Il est à espérer que, sur base de notre recherche, les détaillants en ligne ne concluront pas non plus qu’ils ne doivent montrer aux consommateurs que des modèles à leur taille. Ou même aller plus loin et ne leur montrer que des articles qui correspondent à leurs goûts. Une personnalisation aussi extrême exposerait beaucoup moins les gens à différents types de corps et de styles. À long terme, cela pourrait avoir pour effet de rendre les gens moins ouverts à la diversité et aux différents styles vestimentaires. Ce qui n’est évidemment pas ce que nous souhaitons accomplir avec notre étude ».

Walmart est un pionnier en matière de présentation de mannequins à la taille des consommateurs.
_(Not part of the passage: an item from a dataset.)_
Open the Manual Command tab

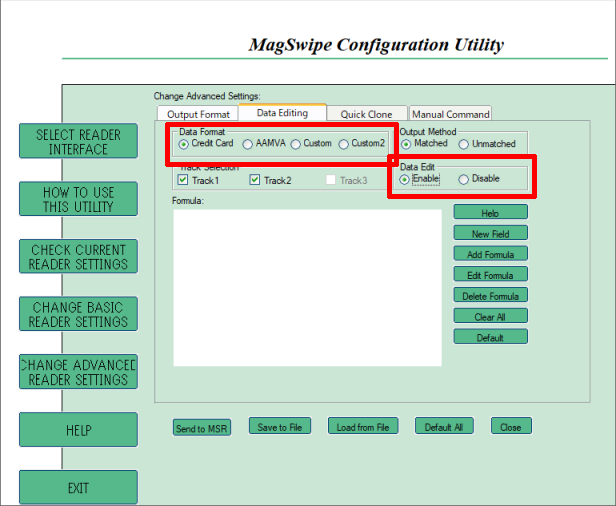(x=450, y=114)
Dans quelle mesure cette approche fonctionne-t-elle ? Nous l’avons mise à l’épreuve.

Lotte Philipsen, journaliste: « Je remplis quelques informations de base sur ma taille et on me montre des mannequins parmi lesquels je peux choisir. Le modèle que je sélectionne s’appelle Rachel et, comme moi, elle a la peau assez pâle, des hanches larges et des jambes pas très longues. La robe verte que je lui fais enfiler est de la même coupe qu’une robe de ma garde-robe. Je compare le tombé de la robe sur son corps et sur le mien : c’est très similaire. Dix robes plus tard, je suis convaincue. Rachel a la même morphologie que moi et me montre parfaitement comment les robes de la boutique en ligne me vont. Par curiosité, bien sûr, je regarde aussi ce que donnerait un modèle plus mince ou plus rond dans ma sélection de robes.
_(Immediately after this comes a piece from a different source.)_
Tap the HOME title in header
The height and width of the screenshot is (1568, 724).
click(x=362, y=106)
Même si je pense qu’il faut porter ce que l’on veut, sans se soucier de savoir si notre type de corps « convient » au modèle en question, je trouve toujours utile de savoir quelles parties de mon corps sont mises en valeur grâce à Rachel. Ainsi, si je suis à la recherche d’une nouvelle tenue et que je n’ai pas le temps de faire du shopping, je pense qu’il pourrait m’être très utile de voir non seulement un tableau des tailles, mais aussi un exemple visuel de l’apparence d’un mannequin ayant une morphologie similaire à la mienne dans les vêtements d’une boutique en ligne, afin de faire un choix informé – et d’éviter les retours ».
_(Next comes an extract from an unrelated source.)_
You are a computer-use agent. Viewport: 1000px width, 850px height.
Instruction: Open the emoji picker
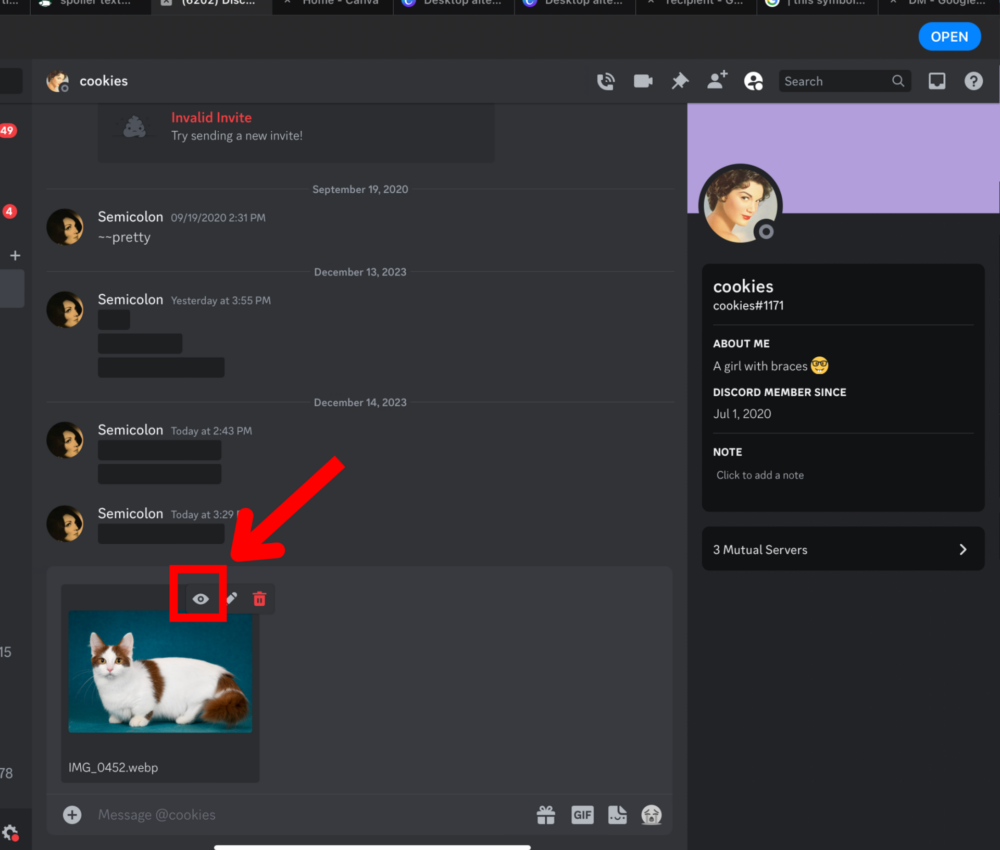652,815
Sunset Dream de Mango: une campagne réalisée avec l’intelligence artificielle.

L’utilisation controversée de mannequins IA

Levi Strauss & Co. a dévoilé l’année dernière sa collaboration avec Lalaland.ai, une entreprise digitale qui crée des mannequins IA. Objectif: remplacer les mannequins humains par des versions artificielles afin de pouvoir agrandir la diversité des corps représentés. Une approche qui leur a valu des critiques virulentes, à commencer par des accusations de pratiques contraires à l’éthique. Parmi les principaux reproches, celui que la généralisation de campagnes similaires pourrait mener à une pénurie de travail pour les mannequins, et plus précisément pour les personnes qui ne correspondent pas aux canons de beauté actuels. Dans un communiqué diffusé en réponse aux critiques, Levi’s avait assuré que son objectif n’était pas de remplacer virtuellement les actions menées actuellement niveau diversité et inclusion, mais bien de proposer « plus rapidement une diversité de visuels » grâce à l’IA, « sans toutefois diminuer la quantité actuelle de shootings photos prévus et de mannequins bookés ». But ultime: « améliorer l’expérience clients », sans toutefois « remplacer les initiatives menées pour plus d’inclusion et de diversité » au sein de l’entreprise.

Plus récemment, Mango a également expérimenté avec l’IA pour la campagne de sa ligne pour ados, Sunset Dream, présentée non pas avec des mannequins qui sortent des normes mais plutôt avec une adolescente (virtuelle) filiforme sur fond d’une (vraie) photo de Marrakech. Objectif: jouer un rôle de pionnier, et appuyer les efforts entrepris par le groupe espagnol pour être à la pointe des nouvelles technologies et de l’innovation. Ce qui n’a pas séduit les critiques, qui ont notamment posé la question suivante: pourquoi donc avoir recours à l’intelligence artificielle pour promouvoir un peu plus encore un idéal de beauté déjà virtuellement impossible à atteindre?